- Фрагмент документа:
::::

# Форум 1С > Конфигурирование, программирование 1С - Предприятие > 1С - Предприятие 8.0, 8.1, 8.2, 8.3 >  Помогите пожалуйста ошибка в 1с 8.3 БГУ

## lm8708

Добрый день. Проблема такого характера при передачи ОС, при печати акта о приеме передачи НФА выдает ошибку скрин прилагаю. 1С8.3 (8.3.15.1565), Справку по 1С тоже прилагаю.Слайд1.JPGБезымянный2.jpg

----------


## Kaniman

> Добрый день. Проблема такого характера при передачи ОС, при печати акта о приеме передачи НФА выдает ошибку скрин прилагаю. 1С8.3 (8.3.15.1565), Справку по 1С тоже прилагаю.Слайд1.JPGБезымянный2.jpg


Проверьте у ОС какой код по ОКОФ. После какого то крывого обновления от 1С, вместо нового вставал старый. Там хитрый вариант исправления, типа заново надо обновление перезапустить.
Версия по картинке 2.0.65.17, да как раз в этих 65-х версиях и было.
Попробуйте обновиться на текущую *2.0.68.18*

----------


## Kaniman

Обязательно сохраните архив или выгрузку базы.

----------


## lm8708

> Проверьте у ОС какой код по ОКОФ. После какого то крывого обновления от 1С, вместо нового вставал старый. Там хитрый вариант исправления, типа заново надо обновление перезапустить.
> Версия по картинке 2.0.65.17, да как раз в этих 65-х версиях и было.
> Попробуйте обновиться на текущую *2.0.68.18*


Подскажете где скачать обновления 2.0.68.18? Последний раз обновляли 1с в прошлом году в ноябре, такой ошибке не было.

----------


## TrinitronOTV

> Подскажете где скачать обновления 2.0.68.18? Последний раз обновляли 1с в прошлом году в ноябре, такой ошибке не было.


ССЫЛКА

----------

lm8708 (07.02.2020)

----------


## lm8708

> Подскажете где скачать обновления 2.0.68.18? Последний раз обновляли 1с в прошлом году в ноябре, такой ошибке не было.


обновил до версии 2.0.68.18 и производил тестирование и исправление базы данных ошибка все равно осталось прежней

----------


## lm8708

> Проверьте у ОС какой код по ОКОФ. После какого то крывого обновления от 1С, вместо нового вставал старый. Там хитрый вариант исправления, типа заново надо обновление перезапустить.

::::

(Записи набора данных)
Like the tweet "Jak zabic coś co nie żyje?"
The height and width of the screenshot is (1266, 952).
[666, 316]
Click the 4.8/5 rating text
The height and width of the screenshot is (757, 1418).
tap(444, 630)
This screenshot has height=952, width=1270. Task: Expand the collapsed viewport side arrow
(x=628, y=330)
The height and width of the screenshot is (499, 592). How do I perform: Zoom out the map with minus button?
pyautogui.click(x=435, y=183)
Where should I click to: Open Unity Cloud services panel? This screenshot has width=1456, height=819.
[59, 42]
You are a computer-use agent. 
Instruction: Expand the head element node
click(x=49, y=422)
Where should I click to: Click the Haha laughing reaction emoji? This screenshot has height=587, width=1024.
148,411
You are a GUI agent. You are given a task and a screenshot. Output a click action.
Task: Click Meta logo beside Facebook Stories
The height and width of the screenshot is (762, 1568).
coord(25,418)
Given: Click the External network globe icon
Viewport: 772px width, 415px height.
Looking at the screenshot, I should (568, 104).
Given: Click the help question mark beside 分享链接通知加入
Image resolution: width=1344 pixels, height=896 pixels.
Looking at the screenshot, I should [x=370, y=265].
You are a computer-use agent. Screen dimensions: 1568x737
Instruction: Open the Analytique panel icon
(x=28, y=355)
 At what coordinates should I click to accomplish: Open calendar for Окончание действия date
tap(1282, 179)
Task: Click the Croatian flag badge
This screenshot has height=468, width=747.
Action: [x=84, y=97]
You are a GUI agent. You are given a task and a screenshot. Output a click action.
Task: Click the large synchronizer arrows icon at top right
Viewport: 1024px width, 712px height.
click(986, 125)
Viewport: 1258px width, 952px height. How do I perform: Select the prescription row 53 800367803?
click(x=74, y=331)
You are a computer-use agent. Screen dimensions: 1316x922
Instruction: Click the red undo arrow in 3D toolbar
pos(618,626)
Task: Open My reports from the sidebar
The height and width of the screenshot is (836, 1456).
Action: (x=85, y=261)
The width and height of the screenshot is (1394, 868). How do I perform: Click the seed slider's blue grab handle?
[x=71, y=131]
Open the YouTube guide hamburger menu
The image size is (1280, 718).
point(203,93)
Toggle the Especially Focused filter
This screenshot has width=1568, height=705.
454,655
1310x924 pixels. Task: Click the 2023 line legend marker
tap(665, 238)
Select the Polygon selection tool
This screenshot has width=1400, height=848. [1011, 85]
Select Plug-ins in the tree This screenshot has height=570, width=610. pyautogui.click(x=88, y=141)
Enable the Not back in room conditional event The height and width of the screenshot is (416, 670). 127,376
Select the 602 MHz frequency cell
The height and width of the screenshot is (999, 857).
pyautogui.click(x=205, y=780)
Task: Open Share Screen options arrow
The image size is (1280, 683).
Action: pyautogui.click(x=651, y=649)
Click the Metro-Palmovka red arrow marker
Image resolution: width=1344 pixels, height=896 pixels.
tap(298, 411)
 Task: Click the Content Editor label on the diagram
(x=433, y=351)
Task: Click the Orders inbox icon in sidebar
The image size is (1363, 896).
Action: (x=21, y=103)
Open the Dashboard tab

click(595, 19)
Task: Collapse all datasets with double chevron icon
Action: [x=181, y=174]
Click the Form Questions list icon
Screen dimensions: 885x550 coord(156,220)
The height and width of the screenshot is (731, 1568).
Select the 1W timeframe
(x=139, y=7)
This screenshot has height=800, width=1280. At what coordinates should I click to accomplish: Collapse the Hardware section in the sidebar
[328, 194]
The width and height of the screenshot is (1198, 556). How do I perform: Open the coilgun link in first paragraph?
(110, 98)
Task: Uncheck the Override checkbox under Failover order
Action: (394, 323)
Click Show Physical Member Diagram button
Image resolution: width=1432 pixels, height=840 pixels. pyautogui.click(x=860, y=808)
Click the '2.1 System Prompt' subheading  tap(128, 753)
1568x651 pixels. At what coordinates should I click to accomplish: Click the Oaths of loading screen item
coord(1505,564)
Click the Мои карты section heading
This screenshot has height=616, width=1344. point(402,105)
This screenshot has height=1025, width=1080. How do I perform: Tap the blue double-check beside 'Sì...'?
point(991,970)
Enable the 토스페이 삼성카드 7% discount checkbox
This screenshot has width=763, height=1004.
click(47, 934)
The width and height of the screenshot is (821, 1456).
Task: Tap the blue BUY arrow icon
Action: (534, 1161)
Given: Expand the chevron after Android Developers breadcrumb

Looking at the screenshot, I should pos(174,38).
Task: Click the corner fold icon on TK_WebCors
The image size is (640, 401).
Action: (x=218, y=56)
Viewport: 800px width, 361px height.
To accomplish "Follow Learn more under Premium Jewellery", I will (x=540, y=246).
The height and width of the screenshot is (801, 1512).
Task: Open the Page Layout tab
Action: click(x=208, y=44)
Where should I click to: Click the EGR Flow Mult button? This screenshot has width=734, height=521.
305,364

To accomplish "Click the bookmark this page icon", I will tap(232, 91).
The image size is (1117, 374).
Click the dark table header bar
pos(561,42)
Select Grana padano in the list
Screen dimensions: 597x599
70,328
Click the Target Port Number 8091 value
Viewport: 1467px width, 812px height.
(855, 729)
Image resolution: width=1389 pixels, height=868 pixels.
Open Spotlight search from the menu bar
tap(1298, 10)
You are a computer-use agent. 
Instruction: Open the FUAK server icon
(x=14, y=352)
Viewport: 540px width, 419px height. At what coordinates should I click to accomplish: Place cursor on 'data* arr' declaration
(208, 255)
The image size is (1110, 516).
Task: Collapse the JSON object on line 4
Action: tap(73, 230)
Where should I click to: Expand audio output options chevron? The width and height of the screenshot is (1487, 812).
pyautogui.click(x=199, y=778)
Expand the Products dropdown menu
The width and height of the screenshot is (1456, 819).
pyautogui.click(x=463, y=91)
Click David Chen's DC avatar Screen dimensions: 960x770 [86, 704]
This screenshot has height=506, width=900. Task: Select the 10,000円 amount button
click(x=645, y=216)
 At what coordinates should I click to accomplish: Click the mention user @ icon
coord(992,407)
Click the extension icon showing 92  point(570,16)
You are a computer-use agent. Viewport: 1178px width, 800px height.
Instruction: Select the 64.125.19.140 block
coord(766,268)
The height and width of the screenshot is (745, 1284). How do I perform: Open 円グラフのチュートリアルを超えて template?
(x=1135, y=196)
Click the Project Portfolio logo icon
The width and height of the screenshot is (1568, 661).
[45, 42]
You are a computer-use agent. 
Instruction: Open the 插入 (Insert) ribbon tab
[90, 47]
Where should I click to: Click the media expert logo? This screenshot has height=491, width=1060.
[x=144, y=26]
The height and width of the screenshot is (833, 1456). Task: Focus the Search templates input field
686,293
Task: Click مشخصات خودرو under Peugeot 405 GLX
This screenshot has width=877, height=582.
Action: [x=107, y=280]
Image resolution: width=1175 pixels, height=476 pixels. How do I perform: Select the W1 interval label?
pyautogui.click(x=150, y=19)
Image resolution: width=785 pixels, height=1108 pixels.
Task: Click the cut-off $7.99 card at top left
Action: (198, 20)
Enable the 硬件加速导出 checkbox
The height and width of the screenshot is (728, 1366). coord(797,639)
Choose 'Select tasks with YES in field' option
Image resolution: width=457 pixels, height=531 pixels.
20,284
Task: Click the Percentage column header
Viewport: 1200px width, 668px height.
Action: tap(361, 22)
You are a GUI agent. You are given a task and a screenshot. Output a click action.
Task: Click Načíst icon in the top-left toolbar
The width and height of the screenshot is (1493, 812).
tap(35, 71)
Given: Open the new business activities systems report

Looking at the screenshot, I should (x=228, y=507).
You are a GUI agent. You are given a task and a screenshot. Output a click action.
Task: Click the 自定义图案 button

::::

- Краткое задание: Продолжите ветку форума об ошибке при печати акта в 1С БГУ.

- Письменный ответ:
> Версия по картинке 2.0.65.17, да как раз в этих 65-х версиях и было.
> Попробуйте обновиться на текущую *2.0.68.18*


обновил до версии 2.0.68.18 и производил тестирование и исправление базы данных ошибка все равно осталось прежней

----------


## lm8708

> обновил до версии 2.0.68.18 и производил тестирование и исправление базы данных ошибка все равно осталось прежней


Всем Спасибо разобрался

----------


## lm8708

> ССЫЛКА


У кого есть ссылочка откуда можно скачать КАМИН 3.5?

----------


## Fltr

> Всем Спасибо разобрался


В чем была ошибка, если не секрет?

----------


## Online_Z

> В чем была ошибка, если не секрет?


Скорее всего дело было не в программе, а в прокладке

----------


## lm8708

> В чем была ошибка, если не секрет?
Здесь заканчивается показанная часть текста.